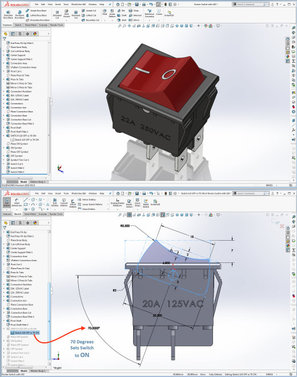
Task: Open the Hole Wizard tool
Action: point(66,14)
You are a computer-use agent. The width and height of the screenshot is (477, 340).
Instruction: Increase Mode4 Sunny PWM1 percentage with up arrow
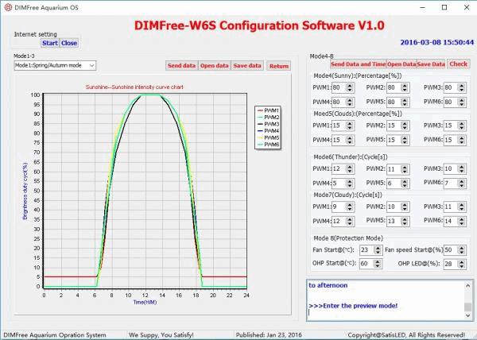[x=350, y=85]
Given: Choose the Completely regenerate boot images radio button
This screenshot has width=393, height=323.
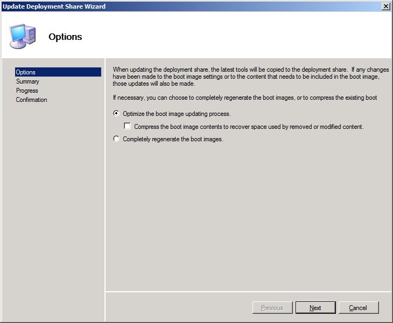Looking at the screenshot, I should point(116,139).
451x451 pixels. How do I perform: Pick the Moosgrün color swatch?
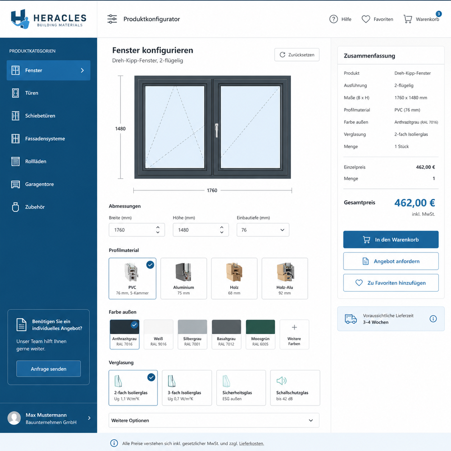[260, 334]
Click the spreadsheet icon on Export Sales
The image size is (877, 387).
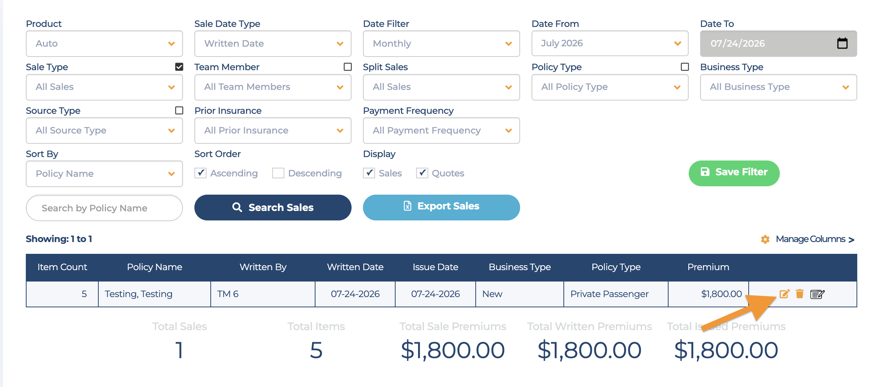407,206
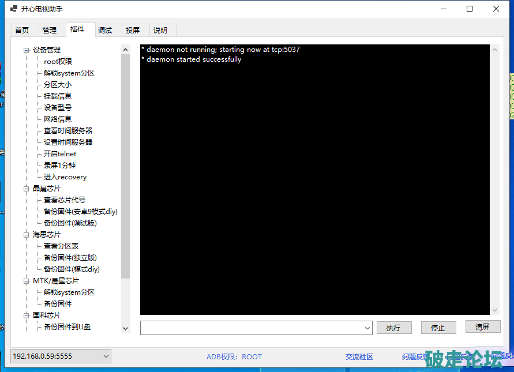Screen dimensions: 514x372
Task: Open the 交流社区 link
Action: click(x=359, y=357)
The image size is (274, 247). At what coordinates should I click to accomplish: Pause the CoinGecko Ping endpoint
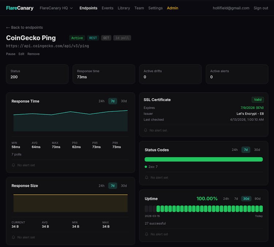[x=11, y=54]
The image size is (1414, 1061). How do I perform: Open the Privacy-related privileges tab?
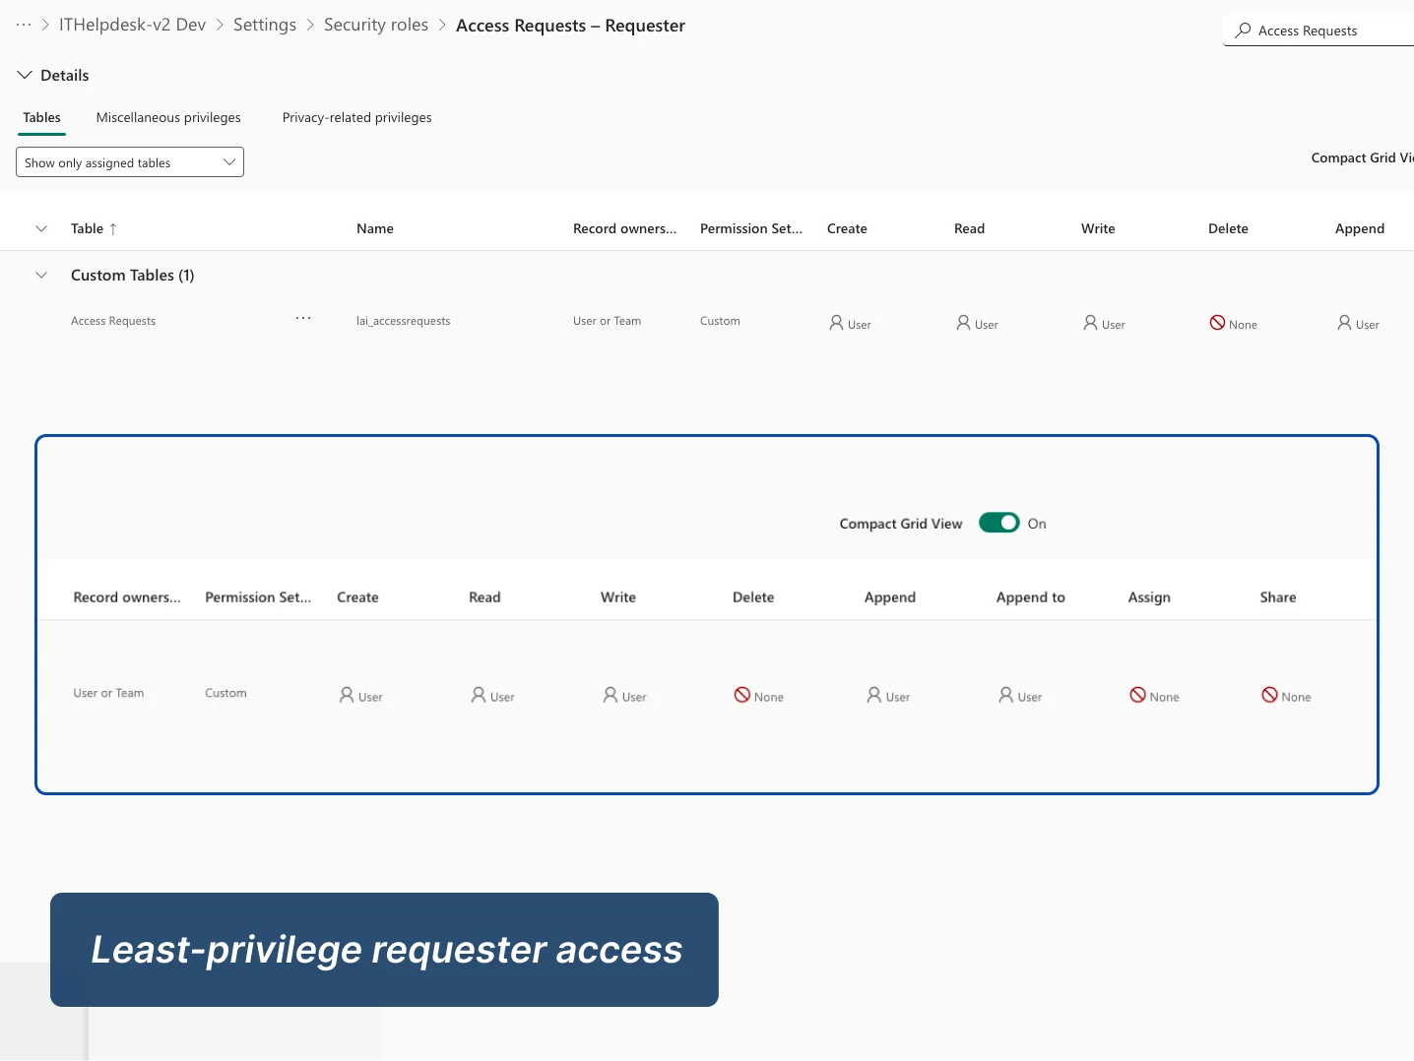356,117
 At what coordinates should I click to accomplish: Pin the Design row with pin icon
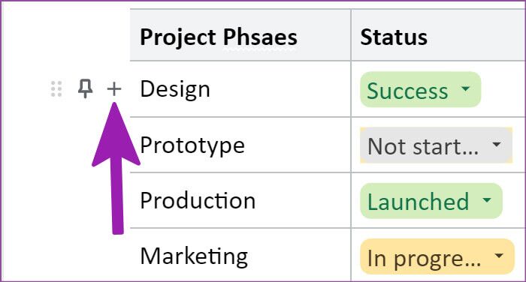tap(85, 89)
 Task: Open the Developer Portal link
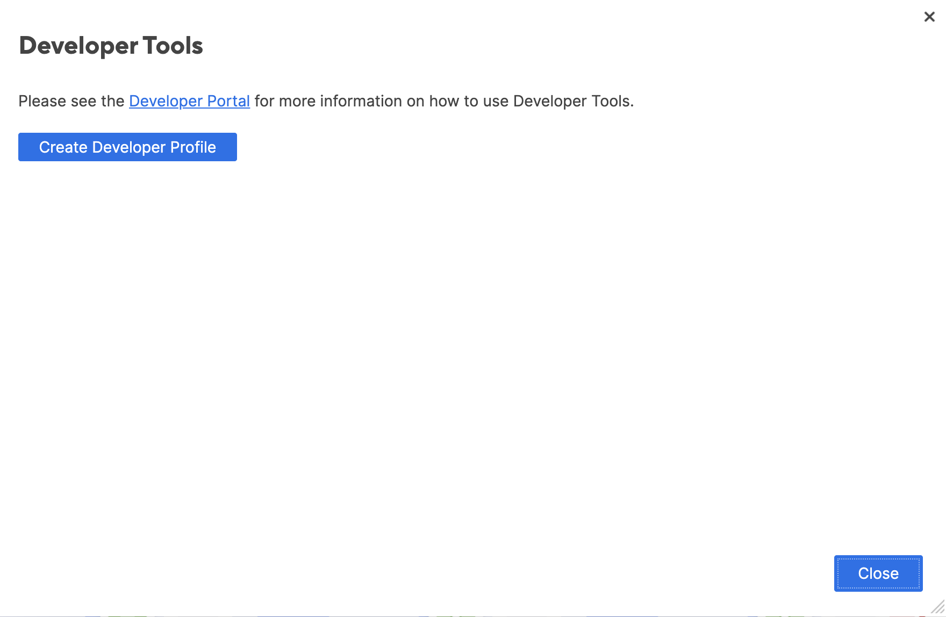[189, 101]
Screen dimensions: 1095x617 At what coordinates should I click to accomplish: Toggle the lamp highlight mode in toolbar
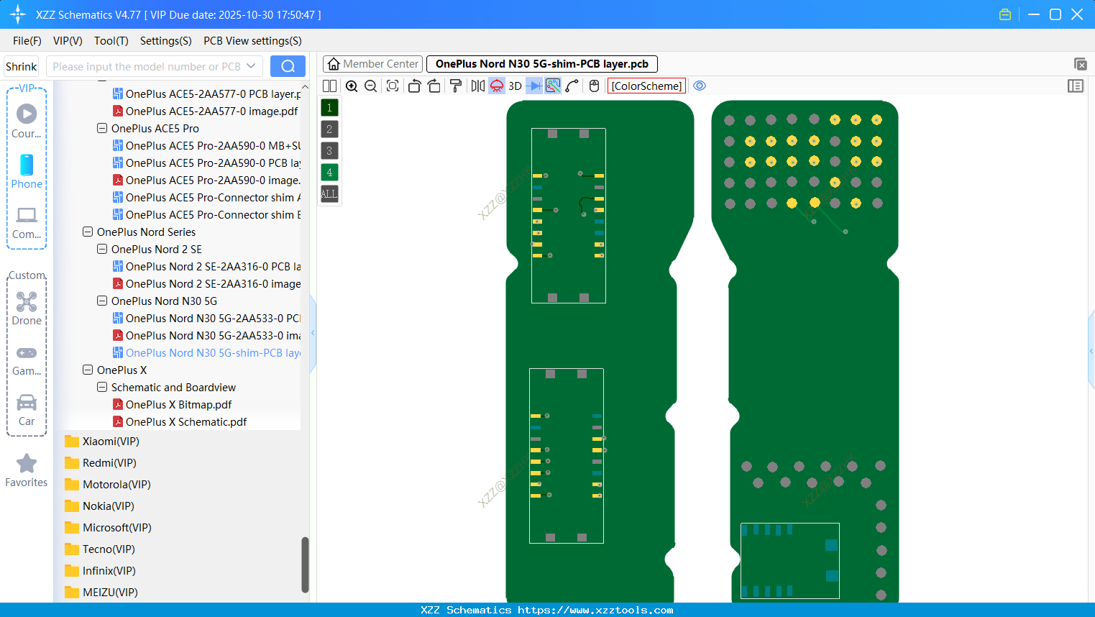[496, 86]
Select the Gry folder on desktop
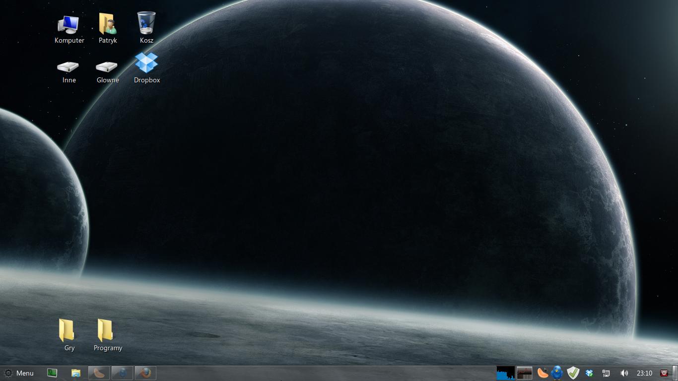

Activity
Transcribe nothing but the lines from the one containing "451x451 pixels. How" through the final line of the records, exactly as written and without pictures.

The completed task
451x451 pixels. How do I perform: Pick the Moosgrün color swatch?
[260, 334]
Click the spreadsheet icon on Export Sales
The image size is (877, 387).
407,206
Screen dimensions: 514x372
Task: Open the 交流社区 link
Action: click(x=359, y=357)
The image size is (274, 247). At what coordinates should I click to accomplish: Pause the CoinGecko Ping endpoint
[x=11, y=54]
The image size is (1414, 1061). How do I perform: Open the Privacy-related privileges tab?
356,117
 At what coordinates should I click to accomplish: Pin the Design row with pin icon
tap(85, 89)
 Task: Open the Developer Portal link
[189, 101]
Screen dimensions: 1095x617 At what coordinates should I click to accomplish: Toggle the lamp highlight mode in toolbar
[496, 86]
Select the Gry folder on desktop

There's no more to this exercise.